GIVEN EXERCISE
Extract all of the entries below word for word, reproducing every line without any change.

• • • • • • •

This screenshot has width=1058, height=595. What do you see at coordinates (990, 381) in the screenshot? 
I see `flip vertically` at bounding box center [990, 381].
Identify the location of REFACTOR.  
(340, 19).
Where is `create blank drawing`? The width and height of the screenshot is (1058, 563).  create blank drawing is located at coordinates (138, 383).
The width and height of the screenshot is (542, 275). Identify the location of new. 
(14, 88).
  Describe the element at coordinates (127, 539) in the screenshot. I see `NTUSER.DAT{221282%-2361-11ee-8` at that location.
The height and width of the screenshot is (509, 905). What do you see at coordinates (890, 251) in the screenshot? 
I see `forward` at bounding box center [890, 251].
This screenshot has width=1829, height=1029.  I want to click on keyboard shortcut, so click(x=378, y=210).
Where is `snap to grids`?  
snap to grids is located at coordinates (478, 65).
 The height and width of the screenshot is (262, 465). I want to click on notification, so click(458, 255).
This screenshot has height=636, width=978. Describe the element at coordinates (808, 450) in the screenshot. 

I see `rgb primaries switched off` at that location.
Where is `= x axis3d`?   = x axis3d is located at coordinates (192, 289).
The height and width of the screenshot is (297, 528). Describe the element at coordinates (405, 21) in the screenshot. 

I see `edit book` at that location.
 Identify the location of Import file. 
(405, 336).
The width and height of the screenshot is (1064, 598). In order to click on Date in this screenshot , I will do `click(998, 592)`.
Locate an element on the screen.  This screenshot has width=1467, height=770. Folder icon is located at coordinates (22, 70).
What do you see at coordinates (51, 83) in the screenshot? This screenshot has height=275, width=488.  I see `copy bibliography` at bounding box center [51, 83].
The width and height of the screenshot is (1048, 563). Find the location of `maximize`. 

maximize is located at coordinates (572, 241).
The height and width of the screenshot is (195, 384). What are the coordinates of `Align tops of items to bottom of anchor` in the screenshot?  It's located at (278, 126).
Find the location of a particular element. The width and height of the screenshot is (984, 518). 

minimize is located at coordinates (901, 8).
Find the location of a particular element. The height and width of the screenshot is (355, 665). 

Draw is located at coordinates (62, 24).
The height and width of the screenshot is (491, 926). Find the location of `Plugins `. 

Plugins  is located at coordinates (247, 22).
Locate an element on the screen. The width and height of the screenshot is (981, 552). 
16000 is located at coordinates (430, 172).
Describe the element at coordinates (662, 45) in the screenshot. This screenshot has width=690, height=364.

• • • • • • •

TASK OUTPUT
This screenshot has width=1058, height=595. What do you see at coordinates (990, 381) in the screenshot? 
I see `flip vertically` at bounding box center [990, 381].
Identify the location of REFACTOR.  
(340, 19).
Where is `create blank drawing`? The width and height of the screenshot is (1058, 563).  create blank drawing is located at coordinates (138, 383).
The width and height of the screenshot is (542, 275). Identify the location of new. 
(14, 88).
  Describe the element at coordinates (127, 539) in the screenshot. I see `NTUSER.DAT{221282%-2361-11ee-8` at that location.
The height and width of the screenshot is (509, 905). What do you see at coordinates (890, 251) in the screenshot? 
I see `forward` at bounding box center [890, 251].
This screenshot has width=1829, height=1029.  I want to click on keyboard shortcut, so click(x=378, y=210).
Where is `snap to grids`?  
snap to grids is located at coordinates (478, 65).
 The height and width of the screenshot is (262, 465). I want to click on notification, so click(458, 255).
This screenshot has height=636, width=978. Describe the element at coordinates (808, 450) in the screenshot. 

I see `rgb primaries switched off` at that location.
Where is `= x axis3d`?   = x axis3d is located at coordinates (192, 289).
The height and width of the screenshot is (297, 528). Describe the element at coordinates (405, 21) in the screenshot. 

I see `edit book` at that location.
 Identify the location of Import file. 
(405, 336).
The width and height of the screenshot is (1064, 598). In order to click on Date in this screenshot , I will do `click(998, 592)`.
Locate an element on the screen.  This screenshot has width=1467, height=770. Folder icon is located at coordinates (22, 70).
What do you see at coordinates (51, 83) in the screenshot? This screenshot has height=275, width=488.  I see `copy bibliography` at bounding box center [51, 83].
The width and height of the screenshot is (1048, 563). Find the location of `maximize`. 

maximize is located at coordinates (572, 241).
The height and width of the screenshot is (195, 384). What are the coordinates of `Align tops of items to bottom of anchor` in the screenshot?  It's located at (278, 126).
Find the location of a particular element. The width and height of the screenshot is (984, 518). 

minimize is located at coordinates (901, 8).
Find the location of a particular element. The height and width of the screenshot is (355, 665). 

Draw is located at coordinates (62, 24).
The height and width of the screenshot is (491, 926). Find the location of `Plugins `. 

Plugins  is located at coordinates (247, 22).
Locate an element on the screen. The width and height of the screenshot is (981, 552). 
16000 is located at coordinates (430, 172).
Describe the element at coordinates (662, 45) in the screenshot. This screenshot has width=690, height=364.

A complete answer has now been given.